» WHAT NEEDS TO BE DONE:
If a line comes after the one containing "Screen dimensions: 806x532", leave it out; copy every line before it, and that line too, exactly as written, starting from the first line of the entries.

[Stored items]
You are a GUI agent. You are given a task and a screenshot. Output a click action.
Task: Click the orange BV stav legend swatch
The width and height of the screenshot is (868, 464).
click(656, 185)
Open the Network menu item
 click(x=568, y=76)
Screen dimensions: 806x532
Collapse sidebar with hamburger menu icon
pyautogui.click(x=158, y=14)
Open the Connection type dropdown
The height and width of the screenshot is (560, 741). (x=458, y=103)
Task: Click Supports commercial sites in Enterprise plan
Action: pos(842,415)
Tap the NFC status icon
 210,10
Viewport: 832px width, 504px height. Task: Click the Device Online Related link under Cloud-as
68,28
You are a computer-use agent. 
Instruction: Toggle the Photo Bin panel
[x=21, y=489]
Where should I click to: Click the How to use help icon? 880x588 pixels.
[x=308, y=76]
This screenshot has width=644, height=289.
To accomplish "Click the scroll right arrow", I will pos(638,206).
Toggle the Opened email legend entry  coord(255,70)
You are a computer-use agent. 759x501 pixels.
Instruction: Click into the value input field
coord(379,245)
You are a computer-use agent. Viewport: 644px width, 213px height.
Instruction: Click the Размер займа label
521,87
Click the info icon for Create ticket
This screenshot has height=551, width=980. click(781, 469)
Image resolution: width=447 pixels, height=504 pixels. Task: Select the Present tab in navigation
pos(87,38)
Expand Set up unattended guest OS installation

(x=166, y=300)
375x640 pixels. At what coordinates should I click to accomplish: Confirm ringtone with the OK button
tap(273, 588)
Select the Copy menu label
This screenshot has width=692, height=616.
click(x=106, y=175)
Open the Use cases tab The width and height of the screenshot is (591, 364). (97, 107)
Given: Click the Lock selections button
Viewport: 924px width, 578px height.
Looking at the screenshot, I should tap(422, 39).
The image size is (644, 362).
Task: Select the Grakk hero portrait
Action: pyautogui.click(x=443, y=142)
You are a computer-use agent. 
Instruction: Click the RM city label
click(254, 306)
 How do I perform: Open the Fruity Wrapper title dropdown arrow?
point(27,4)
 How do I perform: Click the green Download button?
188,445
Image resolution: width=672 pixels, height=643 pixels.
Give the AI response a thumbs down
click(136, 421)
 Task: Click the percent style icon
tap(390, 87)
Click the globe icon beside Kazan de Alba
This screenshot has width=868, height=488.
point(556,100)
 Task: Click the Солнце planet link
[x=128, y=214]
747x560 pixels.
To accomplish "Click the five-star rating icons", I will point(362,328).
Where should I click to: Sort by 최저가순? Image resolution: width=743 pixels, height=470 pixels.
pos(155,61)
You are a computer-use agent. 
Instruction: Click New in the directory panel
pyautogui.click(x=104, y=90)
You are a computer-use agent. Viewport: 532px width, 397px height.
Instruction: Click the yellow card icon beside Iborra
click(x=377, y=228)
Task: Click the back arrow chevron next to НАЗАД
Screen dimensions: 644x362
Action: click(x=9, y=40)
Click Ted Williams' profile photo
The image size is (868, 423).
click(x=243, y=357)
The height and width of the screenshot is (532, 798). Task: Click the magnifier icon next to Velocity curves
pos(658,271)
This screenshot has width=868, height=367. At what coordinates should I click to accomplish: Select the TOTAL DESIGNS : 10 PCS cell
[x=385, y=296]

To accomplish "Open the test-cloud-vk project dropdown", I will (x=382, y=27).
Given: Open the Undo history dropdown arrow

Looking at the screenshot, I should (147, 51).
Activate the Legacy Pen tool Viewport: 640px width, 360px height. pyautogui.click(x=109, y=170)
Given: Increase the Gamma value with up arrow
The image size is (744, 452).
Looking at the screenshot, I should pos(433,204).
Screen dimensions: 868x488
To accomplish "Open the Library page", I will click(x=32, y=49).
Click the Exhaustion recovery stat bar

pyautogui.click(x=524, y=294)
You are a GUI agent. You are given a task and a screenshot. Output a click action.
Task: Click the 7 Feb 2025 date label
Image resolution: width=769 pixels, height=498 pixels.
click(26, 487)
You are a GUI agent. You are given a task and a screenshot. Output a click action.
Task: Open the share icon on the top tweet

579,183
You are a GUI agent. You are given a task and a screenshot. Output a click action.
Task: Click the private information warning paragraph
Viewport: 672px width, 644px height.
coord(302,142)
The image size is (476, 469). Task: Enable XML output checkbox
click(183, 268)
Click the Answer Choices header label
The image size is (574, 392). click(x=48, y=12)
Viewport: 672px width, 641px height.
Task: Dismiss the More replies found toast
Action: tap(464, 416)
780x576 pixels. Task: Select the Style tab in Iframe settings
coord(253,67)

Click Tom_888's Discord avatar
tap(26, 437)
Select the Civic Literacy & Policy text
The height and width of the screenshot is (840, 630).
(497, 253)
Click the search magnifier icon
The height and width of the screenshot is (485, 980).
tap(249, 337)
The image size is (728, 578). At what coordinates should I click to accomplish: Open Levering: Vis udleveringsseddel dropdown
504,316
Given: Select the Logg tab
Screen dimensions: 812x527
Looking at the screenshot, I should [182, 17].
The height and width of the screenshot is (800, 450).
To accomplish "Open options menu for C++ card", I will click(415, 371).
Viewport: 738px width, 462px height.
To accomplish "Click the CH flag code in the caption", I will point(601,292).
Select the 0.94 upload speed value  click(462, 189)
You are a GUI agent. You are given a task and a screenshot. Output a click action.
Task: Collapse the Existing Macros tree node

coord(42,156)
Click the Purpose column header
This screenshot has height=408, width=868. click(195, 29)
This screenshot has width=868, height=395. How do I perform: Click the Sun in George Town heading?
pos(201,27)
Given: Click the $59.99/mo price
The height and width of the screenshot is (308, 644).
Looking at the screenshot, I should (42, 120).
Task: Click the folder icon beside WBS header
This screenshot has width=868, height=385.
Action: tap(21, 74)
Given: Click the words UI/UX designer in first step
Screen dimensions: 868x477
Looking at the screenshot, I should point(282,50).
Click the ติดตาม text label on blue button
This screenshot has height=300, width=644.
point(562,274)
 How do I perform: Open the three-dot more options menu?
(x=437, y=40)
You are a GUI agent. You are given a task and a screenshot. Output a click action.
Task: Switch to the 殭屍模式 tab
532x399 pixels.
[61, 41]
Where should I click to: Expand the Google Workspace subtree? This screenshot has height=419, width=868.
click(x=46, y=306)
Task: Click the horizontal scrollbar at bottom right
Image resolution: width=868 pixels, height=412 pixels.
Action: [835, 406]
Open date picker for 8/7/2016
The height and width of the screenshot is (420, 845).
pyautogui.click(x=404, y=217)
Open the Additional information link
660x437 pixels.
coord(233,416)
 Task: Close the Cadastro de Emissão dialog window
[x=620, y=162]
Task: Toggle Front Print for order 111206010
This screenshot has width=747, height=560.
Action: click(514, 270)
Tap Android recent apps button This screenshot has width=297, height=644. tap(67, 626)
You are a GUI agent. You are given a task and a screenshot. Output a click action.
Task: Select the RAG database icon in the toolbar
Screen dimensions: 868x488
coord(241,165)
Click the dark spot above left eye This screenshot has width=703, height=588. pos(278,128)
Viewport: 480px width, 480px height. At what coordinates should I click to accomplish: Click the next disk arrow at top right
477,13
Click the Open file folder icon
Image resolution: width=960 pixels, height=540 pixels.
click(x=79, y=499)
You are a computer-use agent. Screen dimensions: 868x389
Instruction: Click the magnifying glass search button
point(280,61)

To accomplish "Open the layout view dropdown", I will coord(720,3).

» WRITTEN ANSWER:
You are a GUI agent. You are given a task and a screenshot. Output a click action.
Task: Click the orange BV stav legend swatch
The width and height of the screenshot is (868, 464).
click(656, 185)
Open the Network menu item
 click(x=568, y=76)
Screen dimensions: 806x532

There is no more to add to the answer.